遥野ちゃんの身支度の音で8時くらいに目が覚めた。謝られたけど、目覚まし時計で目を覚ますより100倍良い。遥野ちゃんは俳優だけど、普段は朝から劇場で働いているから早起きだ。まじめで健気でえらい。〝OKグーグル〟のやつの使い方を教えてもらった。そういう機能があるらしく、なんとピカチュウと会話した。止め方がわからず、ずっとピカチュウが可愛く鳴いていた朝だった。
昨日のお酒がまだ残っている。お酒のせいで昨日の日記が尻すぼみになってしまったことを改めて後悔する。
9時には机に向かって、後輩の1人芝居の戯曲に手をつける。基盤になるセリフは1Pあるけど、昨日プロットを変えたから、ほとんど書き直しになる。ふう。
10分もしたら書くのに飽きたので、再びベッドにもぐりこんだ。人がいない家はひまだ。
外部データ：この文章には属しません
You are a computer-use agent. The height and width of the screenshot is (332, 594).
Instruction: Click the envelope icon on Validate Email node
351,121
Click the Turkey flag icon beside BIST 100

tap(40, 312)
そういえば、昨日は夜にベッドで「蛇にピアス」を1人でみたけど、隣の部屋で寝ている遥野ちゃんにエロいシーンの音は聞こえてなかっただろうか。心配だ。しかし、5分くらいで心配な気持ちは薄れた。ぼうっと、再び寝ることを試みる。が、完全に起きてしまったので、軽く筋トレをする。
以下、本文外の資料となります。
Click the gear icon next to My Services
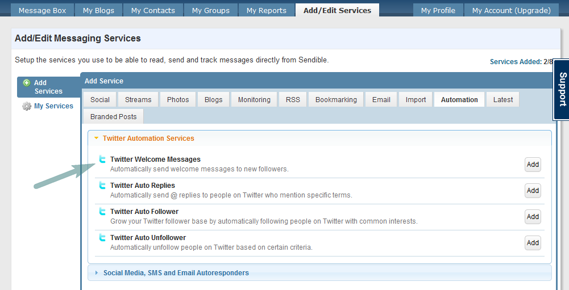569x290 pixels. pos(27,106)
ぼうっと過ごすことに飽きたので、セックス・アンド・ザ・シティのドキュメンタリーをみる。裏側を知るのは、なんだってドキドキする。
10時になって、やっと、愛読書「シナリオの基礎技術」を読みながらノートを開いた。BGMにはセックス・アンド・ザ・シティを流す。
「あたみ」の脚本を書きながら、自分は単純なんだな、と感じた。脚本を書くということは単純になっていくことなのかもしれない。あるいは、正直になっていくことかもしれない。一方で、俳優の仕事は複雑で大変だ。俳優だけやっている人はどうしてやってるんだろう。俳優は凄い。私は演技をすることもあるけど、根本的に俳優ではない。〝女優〟という生き物には、いつも驚かされる。私は嘘をつくのが上手じゃないし、嘘をつかない方がいいと思ってるから、上手に嘘をつける人を尊敬する。
ふと、マップを開く。名古屋からずいぶん遠くに来ていてびっくりする。様々なものから遠いのだな、と思うと、肩の荷が軽くなった。
ノートを1ページうめたところで眠くなり、15時半まで寝た。大人数で旅行に行く夢だった。いま旅行にきているのに。だからか。
まだ場所に慣れていないから外出に気が向かず、やることが書くことか寝ることくらいしかない。孤独だ。これが滞在制作か、とひとりごちる。
遥野ちゃんとりこちゃんの帰宅が遅くなるという連絡が来ていることに気づく。一緒にご飯を食べる約束をしていたので、生活がまるまる3時間後ろ倒しになる。いよいよ、やることが書くことしかなくなった。後輩の1人芝居が進んだ。しかし、もう1つ展開が必要である。そのピースが思いつかない。ノートに〝処女〟について書きなぐった。
夕方に1度2人が家に戻ってきて、人の気配に嬉しくなる。遥野ちゃんは夕方なのにパスタを茹でて食べていた。お腹が減っている人というのは、どうしてこんなにも可愛いんだろう。りこちゃんがクレヨンしんちゃんの話をしてくれて嬉しかった。
2人が外出して、また、ひとりになる。セックス・アンド・ザ・シティのスタンフォード(誰もが大好きな彼)が亡くなってしまったことを昼間に知ったので、その俳優さんについて調べてみる。
ご飯を食べるために駅に集合する。街灯の少なさに恐怖を覚える。お酒を飲んで、すこし真面目な話をする。みんなそれぞれ考えて生きていて偉いなと思う。
お酒を飲んでしまったので、もう日記は書けない。夜思ったことは明日の日記に回す。